Исключение представляют труды П.Фейерабенда, исходящего из безусловно позитивной роли в развитии науки процесса проли­ферации (увеличения численности) концептуальных популяций, не­зависимо от их совместимости с уже существующими научными тео­риями и эмпирическим базисом. Для стимуляции новообразования концепций «нельзя отвергать даже политического влияния, ибо оно может быть использовано для того, чтобы преодолеть шовинизм науки, стремящийся сохранить «status quo» [598,Фейерабенд П, 1986]. Вытекает этот тезис из отрицания науки как специфической формы мышления, от­личной от религии, мифологии, идеологии и т.п. Примером пози­тивного идеологического вмешательства государства, по его мнению, служит всплеск интереса к восточной медицине, начавшееся после того, как правительство Китая, инициировавшего в 1954 г. борьбу с научной медициной как с одной из разновидностей бур­жуазной культуры. В результате «политически навязанный дуализм [сосуществование научной и нетрадиционной медицины] привел к весьма интересным и даже ошеломляющим открытиям как в самом Китае, так и на Западе и осознанию того обстоятельства, что существуют явления и средства диагностики, которых современ­ная медицина не может воспроизвести и для которых у нее нет объяснения» [598,Фейерабенд П., 1986]. Явный неуспех такого вмешательства в разви­тие генетики в СССР П.Фейерабенд склонен объяснять не самим фактом государственного контроля, а элиминацией одной из двух конкурирующих доктрин.

Куда менее экстремальный и «эпатажный» вариант «решения проблемы социального контекста науки предложил М.Малкей в сво­ей теории «социального конструирования научного знания», в соответствии с которым процесс создания научной парадигмы реально осуществляется с использованием идей и представлений из самых различных источников (языковых, культурных). Вследствие этого эпистемологическое содержание науки оказывается включен­ным в общую систему культуры и открытым для влияния различных социальных и политических факторов [120,Гилберт Дж.Н. с соавт.,1987].

Так или иначе, эти построения служат дополнительным дово­дом необходимости социально-исторического и философского исследования филогенеза «пролетарской науки» в сочетании с анализом параллельной трансформации «экологической среды», в которой он происходил. Тенденция к подчинению науки интересам отдельных социальных групп и необходимость учета разнообразных социальных и политических последствий научных инноваций, рост государственно-правового, экономического и иных форм контроля исследовательской деятельности являются очевидными атрибутами современной цивилизации, и только нормальное функционирование механизмов социального гомеостаза может предотвратить потенци­альные негативные последствия политического вмешательства в эту сферу жизни социума. Отсюда и то значение, которое приоб­ретает методологическое и социально-историческое исследование предпосылок и условий инициации и развертывания деструкции науки и связанных с ней социальных институтов, являющихся, как легко убедиться близкими аналогами процессов экологических ка­тастроф, зачастую с не менее тяжелыми последствиями.

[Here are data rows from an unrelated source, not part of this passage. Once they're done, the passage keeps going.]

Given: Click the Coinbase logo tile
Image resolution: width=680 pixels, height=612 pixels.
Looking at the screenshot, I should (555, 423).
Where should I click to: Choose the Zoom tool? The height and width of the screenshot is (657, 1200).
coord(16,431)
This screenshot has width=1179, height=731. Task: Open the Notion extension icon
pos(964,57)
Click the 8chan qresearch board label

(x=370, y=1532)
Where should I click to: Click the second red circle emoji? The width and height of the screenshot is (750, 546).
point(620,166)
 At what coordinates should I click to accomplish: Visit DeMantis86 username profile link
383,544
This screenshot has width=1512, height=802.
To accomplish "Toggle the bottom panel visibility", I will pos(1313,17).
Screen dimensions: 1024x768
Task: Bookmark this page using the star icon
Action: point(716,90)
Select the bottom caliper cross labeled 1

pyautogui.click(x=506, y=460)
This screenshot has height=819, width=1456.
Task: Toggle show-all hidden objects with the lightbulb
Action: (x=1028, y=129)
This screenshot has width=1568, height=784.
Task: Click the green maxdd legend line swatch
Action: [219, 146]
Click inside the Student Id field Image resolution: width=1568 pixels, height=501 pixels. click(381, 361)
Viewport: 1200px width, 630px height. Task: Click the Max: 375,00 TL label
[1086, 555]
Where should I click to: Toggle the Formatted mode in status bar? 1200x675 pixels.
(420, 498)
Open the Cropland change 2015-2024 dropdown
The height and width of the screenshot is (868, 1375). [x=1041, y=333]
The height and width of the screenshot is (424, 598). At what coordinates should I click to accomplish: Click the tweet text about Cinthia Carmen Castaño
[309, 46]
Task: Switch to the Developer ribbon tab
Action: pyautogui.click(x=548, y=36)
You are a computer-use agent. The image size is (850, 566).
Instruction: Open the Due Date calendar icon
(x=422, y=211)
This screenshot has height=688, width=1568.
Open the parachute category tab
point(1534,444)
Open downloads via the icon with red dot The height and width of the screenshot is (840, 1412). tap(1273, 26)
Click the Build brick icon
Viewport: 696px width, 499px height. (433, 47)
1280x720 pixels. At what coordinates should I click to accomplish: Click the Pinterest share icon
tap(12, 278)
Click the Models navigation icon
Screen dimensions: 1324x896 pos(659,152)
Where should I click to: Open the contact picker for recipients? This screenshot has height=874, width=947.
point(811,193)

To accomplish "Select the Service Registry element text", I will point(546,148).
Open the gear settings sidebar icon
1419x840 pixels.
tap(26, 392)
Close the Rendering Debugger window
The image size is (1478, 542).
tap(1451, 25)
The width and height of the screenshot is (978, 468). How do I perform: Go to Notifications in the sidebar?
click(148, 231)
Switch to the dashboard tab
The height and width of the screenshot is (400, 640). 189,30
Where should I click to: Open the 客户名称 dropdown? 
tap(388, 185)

И последнее, глобальные научные революции вызывают не только радикальное расширение наших знаний о мире и о самих себе. Неизбежным следствием их становятся радикальные изменения в способах технологического преобразования мира, духовной и материальной культуре, ментальности, философии, социально-политической организации и т.д. Глобальные научные революции послужили причиной глубокого и масштабного ускорения научно-технического прогресса – научно-технической революции, а последняя – послужила стартовой точкой процессов глобализации и, вероятно, – причиной близящихся наиболее глубоких и радикальных преобразований самих основ цивилизации со времен неолитической революции.

Следует заметиь, что настоящее исследование ни в коей мере не претендует на полноту охвата темы. Ее жанр, можно определить как очерки, в которых анализируются некоторые аспекты этого явления, наиболее актуальные в настоящее время. Если же говорить о дисциплинарной принадлежности, то публикация носит междисциплинарный характер на стыке концептуальных полей эволюционной эпистемологии, социальной философии и социальной истории науки.